Thursday, 31 January 2019

That same night the LORD said to him, “Take the second bull from your father’s herd, the one seven years old. Tear down your father’s altar to Baal and cut down the Asherah pole beside it. – Judges 6:25


Today’s Scripture Reading (January 31, 2019): Judges 6

Leo Tolstoy in his “Confessions” wrote that “wrong does not cease to be wrong because the majority share in it.” Our culture seems to like to confuse the idea of what is right with that that is popular. President Donald Trump often conflates the two. He is right, and his opponents were wrong because he won the election. A border wall between the United States and Mexico is right because the people support the idea (Donald Trump) or wrong because the people oppose the idea (Democratic Party). But righteousness and popularity seem to seldom coincide with each other. And a real leader must find a way to lead the people out of the error that the majority find popular and into the truth, which is often much harder to find.

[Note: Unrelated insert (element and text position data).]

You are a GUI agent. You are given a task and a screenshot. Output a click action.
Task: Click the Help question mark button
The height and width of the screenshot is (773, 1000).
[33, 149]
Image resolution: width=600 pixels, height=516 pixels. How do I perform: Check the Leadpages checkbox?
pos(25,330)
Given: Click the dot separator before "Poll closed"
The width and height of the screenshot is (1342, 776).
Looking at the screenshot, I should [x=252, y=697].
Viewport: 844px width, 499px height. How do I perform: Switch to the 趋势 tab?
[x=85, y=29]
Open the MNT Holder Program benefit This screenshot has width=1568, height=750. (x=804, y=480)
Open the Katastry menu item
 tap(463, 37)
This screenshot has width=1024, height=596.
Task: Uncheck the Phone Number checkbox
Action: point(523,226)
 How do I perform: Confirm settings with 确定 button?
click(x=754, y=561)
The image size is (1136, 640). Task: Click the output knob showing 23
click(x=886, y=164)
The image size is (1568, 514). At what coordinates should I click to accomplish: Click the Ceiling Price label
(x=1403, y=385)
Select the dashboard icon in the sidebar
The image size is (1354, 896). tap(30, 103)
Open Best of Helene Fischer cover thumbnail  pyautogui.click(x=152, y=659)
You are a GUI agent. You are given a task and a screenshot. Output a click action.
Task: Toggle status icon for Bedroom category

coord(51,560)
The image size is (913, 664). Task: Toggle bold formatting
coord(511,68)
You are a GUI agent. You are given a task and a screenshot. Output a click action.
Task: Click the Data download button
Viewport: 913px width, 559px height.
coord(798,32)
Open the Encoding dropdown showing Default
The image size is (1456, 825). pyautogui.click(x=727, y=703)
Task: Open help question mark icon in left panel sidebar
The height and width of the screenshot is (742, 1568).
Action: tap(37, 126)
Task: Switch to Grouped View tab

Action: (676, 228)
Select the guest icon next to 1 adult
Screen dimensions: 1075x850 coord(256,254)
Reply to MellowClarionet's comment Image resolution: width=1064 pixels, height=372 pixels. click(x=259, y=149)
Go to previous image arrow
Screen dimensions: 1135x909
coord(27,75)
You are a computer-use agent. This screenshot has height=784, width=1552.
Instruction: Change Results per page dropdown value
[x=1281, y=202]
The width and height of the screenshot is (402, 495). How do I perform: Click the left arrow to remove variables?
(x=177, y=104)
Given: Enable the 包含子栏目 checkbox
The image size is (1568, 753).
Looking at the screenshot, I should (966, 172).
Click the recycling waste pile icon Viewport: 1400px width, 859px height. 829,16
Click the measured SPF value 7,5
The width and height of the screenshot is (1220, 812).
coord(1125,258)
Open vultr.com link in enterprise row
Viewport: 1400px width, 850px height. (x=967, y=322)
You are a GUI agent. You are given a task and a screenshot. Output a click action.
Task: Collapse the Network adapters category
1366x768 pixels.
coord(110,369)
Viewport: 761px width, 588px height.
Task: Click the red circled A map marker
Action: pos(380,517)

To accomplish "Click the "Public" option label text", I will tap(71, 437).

Israel was under attack. The enemy had a strategy. They would leave the nation alone while they planted and cared for the crop. But when the crop was ripe and ready to be harvested, then they would swoop in and take the crop away, leaving Israel perpetually hungry and living off of the remains of what their enemies had left behind. According to the people, this was the problem. It was the reason why Gideon had been driven to threshing wheat in a winepress, a very ineffectual way to thresh the grain, in the first place. He was trying to hide the crop from those who wanted to take it from him.

But if the nation had bothered to ask God what the problem was, God would not have pointed at the Midianite and Amalekite raids on the crops. God would have pointed at the altar the people had built to Baal and the poles they had placed around them to honor Asherah. So as God moves into the neighborhood, he calls Gideon to be his warrior. In the opening conversation with Gideon, the Angel of the Lord recognizes the issue of the people; the problem was the raids of the eastern invaders intent on stealing the crops. But before the eastern peoples could be dealt with, the spirituality problem of Israel had to be confronted. God instructs Gideon to tear down the altar built to honor Baal and the Asherah pole that stood beside it.

The thought of what God was asking scares Gideon. After all, the destruction of the altar built to honor Baal and the poles placed to honor Asherah are not going to be popular decisions. The majority would oppose the action. But Gideon seems to understand that if the eastern peoples were going to be dealt with, that this unpopular action must come first. Gideon, the scared boy, hiding in the winepress, trying to keep his crop out of the hands of his enemies, was going to have to be transformed into the warrior the angel had insisted that he was at their first meeting. He was going to have to be a leader, and do what was unpopular because he knew it was right.

The altars built to false gods had to come down before the nation could deal with the invaders coming in from the east.